Optimizing a simple ray-tracer written in Go, part 2

11 July 2020 // Erik Lupander

This is the second part of my mini-series on how I used the go profiling and built-in benchmarking tools to optimize a naive ray-tracer written in Go. For part 1, click here.

Sorting efficiently
Slices vs Arrays
Pointers or values?
AVX2 using c2goasm
A final word on threading
Conclusion

(Note: Most of this blog post was written based on using Go 1.13)

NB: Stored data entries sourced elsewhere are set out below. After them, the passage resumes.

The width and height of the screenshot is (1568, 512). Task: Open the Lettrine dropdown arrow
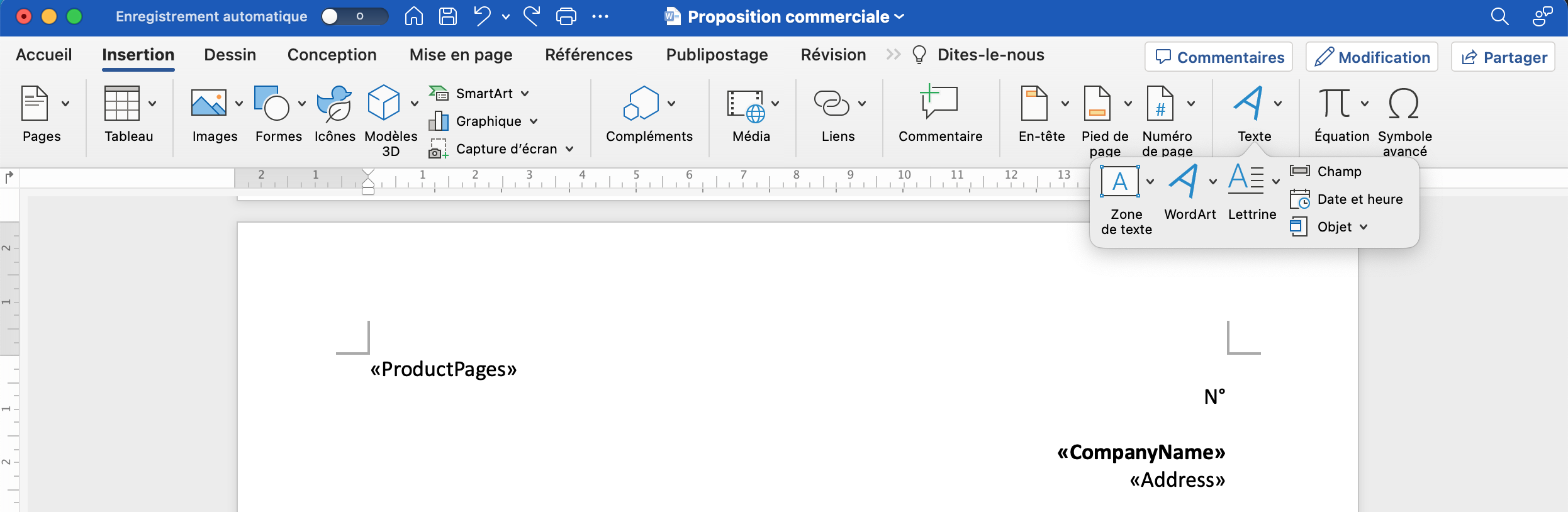[1276, 182]
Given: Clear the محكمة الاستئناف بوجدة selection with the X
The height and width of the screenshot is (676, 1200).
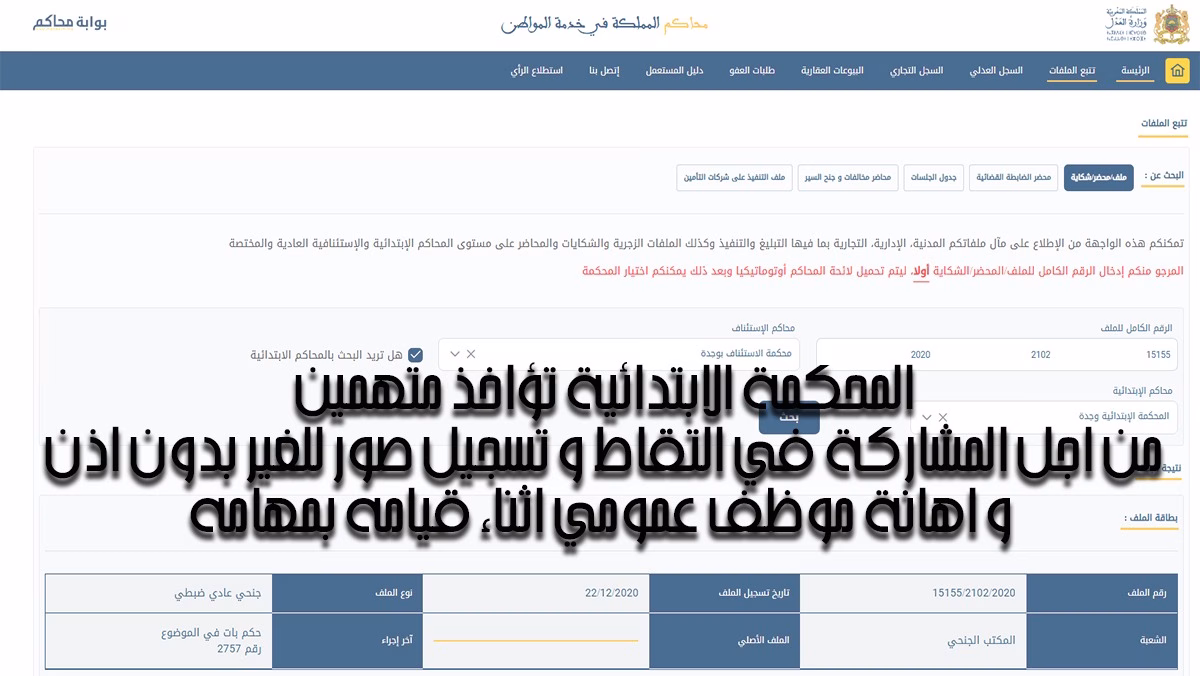Looking at the screenshot, I should click(x=471, y=353).
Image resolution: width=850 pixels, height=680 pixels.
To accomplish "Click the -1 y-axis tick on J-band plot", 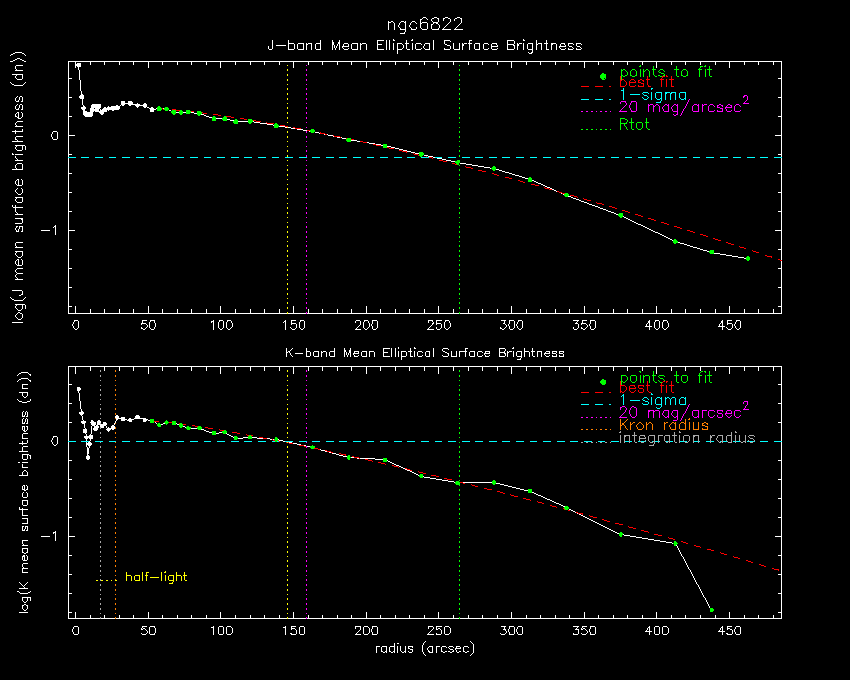I will coord(55,229).
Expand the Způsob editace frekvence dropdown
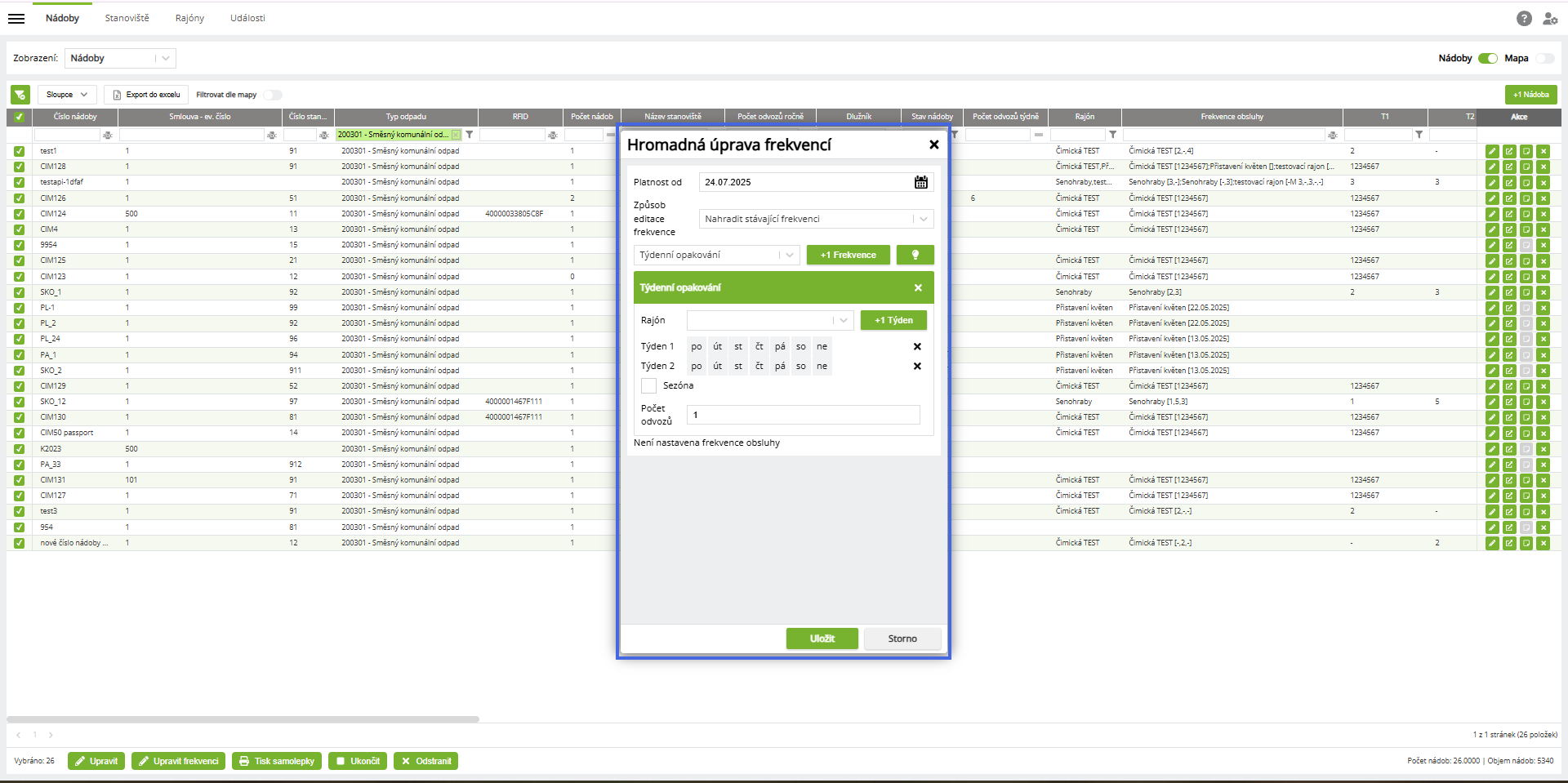 point(923,219)
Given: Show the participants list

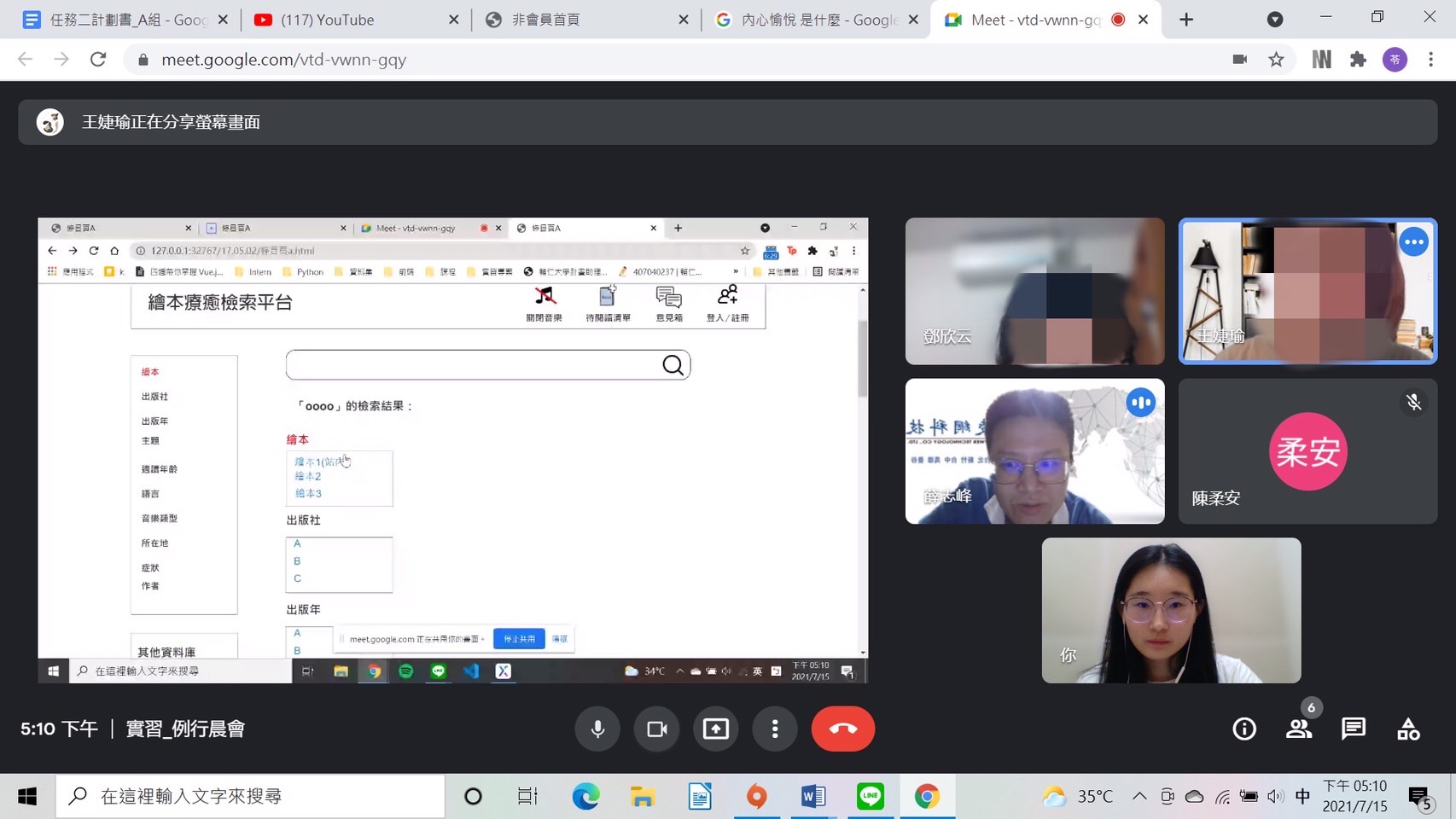Looking at the screenshot, I should click(1299, 729).
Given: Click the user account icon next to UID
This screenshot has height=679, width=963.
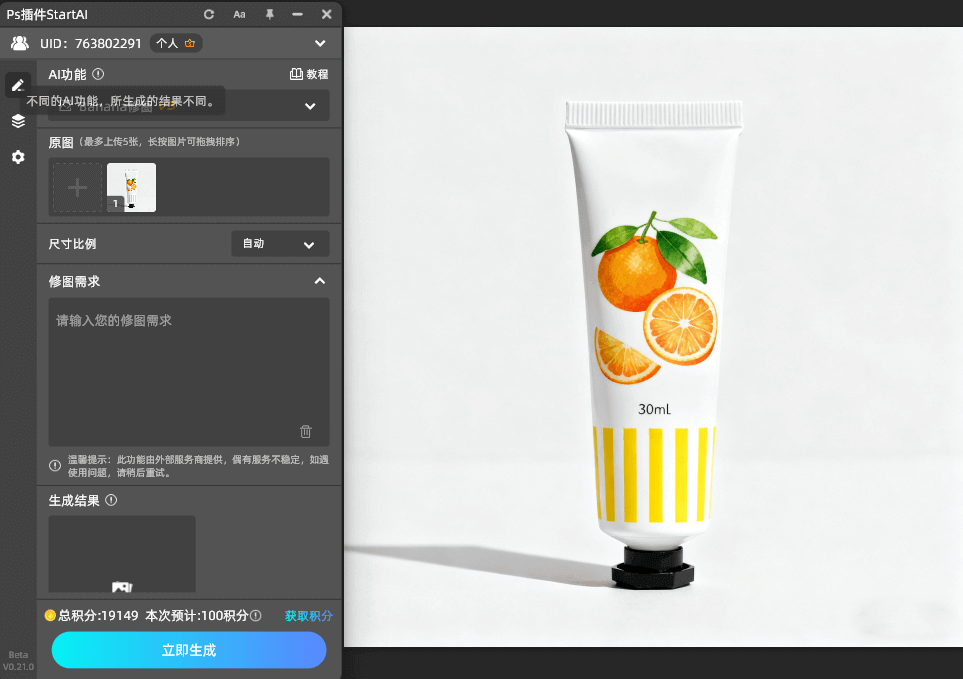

This part takes off directly after part 1.

Source code

The full source code for my little ray-tracer can be found here: https://github.com/eriklupander/rt

1. Sorting efficiently

Once I had gotten past all those pre-allocations in section 5 in part 1, I was starting to run out of low-hanging fruit to optimize. A new heap profile to the rescue!

alt

That reflectlite.Swapper needed closer examination. The ray-tracing code sometimes must sort things, intersections in particular. Order of intersections can be important for things like refraction (how light changes direction when entering and exiting various materials). Therefore, every time I had found the intersections of a Ray, I sorted them using sort.Slice:

    // psuedo-code, not actual code from the ray-tracer
    intersections := FindIntersections(world, ray)
    slice.Sort(intersections, func(i, j int) {
        return intersections[i].T < intersections[j].T
    })

As seen above, at this point, sorting accounted for about 16% of all allocations. The quick-fix was to switch to using sort.Sort which requires implementation of the sort.Interface interface:

type Interface interface {
	Len() int
	Less(i, j int) bool
	Swap(i, j int)
}

This required creating a new type for []Intersection that implemented this interface:

type Intersections []Intersection

func (xs Intersections) Len() int           { return len(xs) }
func (xs Intersections) Less(i, j int) bool { return xs[i].T < xs[j].T }
func (xs Intersections) Swap(i, j int)      { xs[i], xs[j] = xs[j], xs[i] }

I then just had to change a few method signatures to take Intersections instead of []Intersection and I could use sort.Sort which allocated way less memory.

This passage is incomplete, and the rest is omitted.